Lay out as a numbered list the lines below, from the line with "The height and width of the screenshot is (489, 999)." up to and including the line with "Action: [450, 498]", leaving out any blank lines.
— START OF SUPPLIED INFORMATION —
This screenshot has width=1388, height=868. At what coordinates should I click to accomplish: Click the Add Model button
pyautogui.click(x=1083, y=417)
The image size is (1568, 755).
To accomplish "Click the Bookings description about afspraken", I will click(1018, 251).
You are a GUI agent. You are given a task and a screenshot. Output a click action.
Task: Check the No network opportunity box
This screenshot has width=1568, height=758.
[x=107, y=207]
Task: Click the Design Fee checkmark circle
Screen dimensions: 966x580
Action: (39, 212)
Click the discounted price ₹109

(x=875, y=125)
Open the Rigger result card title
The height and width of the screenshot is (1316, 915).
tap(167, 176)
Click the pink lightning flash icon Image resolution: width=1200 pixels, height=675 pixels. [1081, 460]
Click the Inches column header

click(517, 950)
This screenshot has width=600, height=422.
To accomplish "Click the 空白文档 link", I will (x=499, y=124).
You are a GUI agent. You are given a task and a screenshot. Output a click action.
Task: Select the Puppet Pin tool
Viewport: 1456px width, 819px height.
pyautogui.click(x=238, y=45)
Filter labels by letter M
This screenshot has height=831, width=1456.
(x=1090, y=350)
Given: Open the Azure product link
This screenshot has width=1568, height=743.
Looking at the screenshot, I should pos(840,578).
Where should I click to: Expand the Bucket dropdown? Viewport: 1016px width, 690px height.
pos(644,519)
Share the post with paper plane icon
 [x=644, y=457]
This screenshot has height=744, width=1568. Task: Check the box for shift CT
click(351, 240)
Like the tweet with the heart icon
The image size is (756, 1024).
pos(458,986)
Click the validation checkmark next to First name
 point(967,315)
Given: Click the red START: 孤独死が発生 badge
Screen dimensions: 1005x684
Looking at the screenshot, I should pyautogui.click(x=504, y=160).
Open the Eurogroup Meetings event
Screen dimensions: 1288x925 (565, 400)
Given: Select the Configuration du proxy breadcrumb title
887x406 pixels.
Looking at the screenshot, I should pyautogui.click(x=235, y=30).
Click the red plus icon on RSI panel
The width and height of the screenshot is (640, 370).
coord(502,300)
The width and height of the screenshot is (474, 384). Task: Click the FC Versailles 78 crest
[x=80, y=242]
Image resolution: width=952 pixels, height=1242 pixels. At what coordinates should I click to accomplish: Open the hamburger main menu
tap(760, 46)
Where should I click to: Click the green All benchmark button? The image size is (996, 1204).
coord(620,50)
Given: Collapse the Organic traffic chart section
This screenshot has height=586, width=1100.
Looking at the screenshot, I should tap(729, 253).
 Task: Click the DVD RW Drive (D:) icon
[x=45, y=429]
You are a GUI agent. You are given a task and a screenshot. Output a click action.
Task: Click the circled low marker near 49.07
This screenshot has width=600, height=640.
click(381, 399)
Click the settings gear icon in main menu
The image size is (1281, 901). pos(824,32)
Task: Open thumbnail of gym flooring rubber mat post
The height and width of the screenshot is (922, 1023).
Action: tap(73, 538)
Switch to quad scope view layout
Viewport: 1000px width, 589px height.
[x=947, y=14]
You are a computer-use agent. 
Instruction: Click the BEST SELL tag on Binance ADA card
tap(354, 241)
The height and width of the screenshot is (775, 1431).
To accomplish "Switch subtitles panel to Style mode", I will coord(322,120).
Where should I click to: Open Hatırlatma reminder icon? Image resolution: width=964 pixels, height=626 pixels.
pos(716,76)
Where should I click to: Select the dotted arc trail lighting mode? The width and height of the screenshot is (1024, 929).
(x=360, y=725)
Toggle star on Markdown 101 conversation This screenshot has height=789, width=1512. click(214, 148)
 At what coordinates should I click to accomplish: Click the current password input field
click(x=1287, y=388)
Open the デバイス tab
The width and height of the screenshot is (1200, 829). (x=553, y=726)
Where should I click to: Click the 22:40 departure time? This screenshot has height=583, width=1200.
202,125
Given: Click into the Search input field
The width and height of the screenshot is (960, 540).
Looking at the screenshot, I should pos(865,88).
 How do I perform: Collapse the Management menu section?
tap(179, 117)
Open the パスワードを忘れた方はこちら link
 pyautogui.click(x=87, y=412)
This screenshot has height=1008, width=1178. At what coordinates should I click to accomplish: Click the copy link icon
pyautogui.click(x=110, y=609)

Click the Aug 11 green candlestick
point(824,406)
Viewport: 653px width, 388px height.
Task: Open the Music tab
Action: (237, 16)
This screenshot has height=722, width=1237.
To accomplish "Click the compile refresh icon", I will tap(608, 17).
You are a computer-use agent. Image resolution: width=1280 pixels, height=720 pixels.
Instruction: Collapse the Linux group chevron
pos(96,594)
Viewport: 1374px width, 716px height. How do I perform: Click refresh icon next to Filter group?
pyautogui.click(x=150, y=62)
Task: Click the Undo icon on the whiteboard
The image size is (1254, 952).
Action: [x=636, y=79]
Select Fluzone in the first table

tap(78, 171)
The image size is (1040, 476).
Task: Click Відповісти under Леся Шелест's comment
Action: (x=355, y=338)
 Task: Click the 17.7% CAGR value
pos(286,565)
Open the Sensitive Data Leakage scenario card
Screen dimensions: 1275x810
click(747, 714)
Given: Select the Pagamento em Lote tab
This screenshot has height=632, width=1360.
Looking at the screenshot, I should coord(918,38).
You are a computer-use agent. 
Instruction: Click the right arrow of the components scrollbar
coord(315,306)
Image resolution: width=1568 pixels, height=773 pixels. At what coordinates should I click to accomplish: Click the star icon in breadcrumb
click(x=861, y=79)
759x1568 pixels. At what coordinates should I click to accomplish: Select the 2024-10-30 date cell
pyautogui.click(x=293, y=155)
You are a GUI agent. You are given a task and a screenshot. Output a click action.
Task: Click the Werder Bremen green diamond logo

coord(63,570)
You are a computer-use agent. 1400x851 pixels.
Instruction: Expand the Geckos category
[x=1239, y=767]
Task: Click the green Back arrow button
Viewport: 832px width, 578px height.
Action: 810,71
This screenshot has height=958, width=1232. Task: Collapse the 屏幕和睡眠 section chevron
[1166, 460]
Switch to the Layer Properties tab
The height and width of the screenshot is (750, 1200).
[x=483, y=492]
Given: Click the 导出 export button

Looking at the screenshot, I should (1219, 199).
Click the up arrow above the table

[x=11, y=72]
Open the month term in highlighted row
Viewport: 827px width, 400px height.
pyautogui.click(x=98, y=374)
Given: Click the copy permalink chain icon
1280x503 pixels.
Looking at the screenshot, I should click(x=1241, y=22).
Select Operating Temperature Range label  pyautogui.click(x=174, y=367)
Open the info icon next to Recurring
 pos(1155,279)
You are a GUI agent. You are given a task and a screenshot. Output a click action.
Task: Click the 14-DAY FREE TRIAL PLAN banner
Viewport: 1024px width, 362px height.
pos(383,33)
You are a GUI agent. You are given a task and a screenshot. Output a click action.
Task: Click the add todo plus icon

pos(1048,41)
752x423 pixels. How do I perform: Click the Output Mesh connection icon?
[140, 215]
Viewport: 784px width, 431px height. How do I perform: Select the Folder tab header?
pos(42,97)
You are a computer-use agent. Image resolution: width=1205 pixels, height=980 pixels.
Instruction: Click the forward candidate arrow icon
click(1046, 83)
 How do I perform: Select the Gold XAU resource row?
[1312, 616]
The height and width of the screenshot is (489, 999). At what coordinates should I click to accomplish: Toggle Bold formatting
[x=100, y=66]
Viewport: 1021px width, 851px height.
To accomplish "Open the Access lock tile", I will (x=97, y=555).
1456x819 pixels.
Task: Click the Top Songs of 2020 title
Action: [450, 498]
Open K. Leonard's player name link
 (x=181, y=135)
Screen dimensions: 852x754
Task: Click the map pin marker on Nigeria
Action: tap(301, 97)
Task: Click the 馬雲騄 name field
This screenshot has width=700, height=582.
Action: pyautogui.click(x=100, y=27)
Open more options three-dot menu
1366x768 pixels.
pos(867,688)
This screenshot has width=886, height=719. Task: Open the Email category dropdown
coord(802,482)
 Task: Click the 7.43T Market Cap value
— END OF SUPPLIED INFORMATION —
[COMPLETE RESPONSE]
1. The height and width of the screenshot is (489, 999). At what coordinates should I click to accomplish: Toggle Bold formatting
2. [x=100, y=66]
3. Viewport: 1021px width, 851px height.
4. To accomplish "Open the Access lock tile", I will (x=97, y=555).
5. 1456x819 pixels.
6. Task: Click the Top Songs of 2020 title
7. Action: [450, 498]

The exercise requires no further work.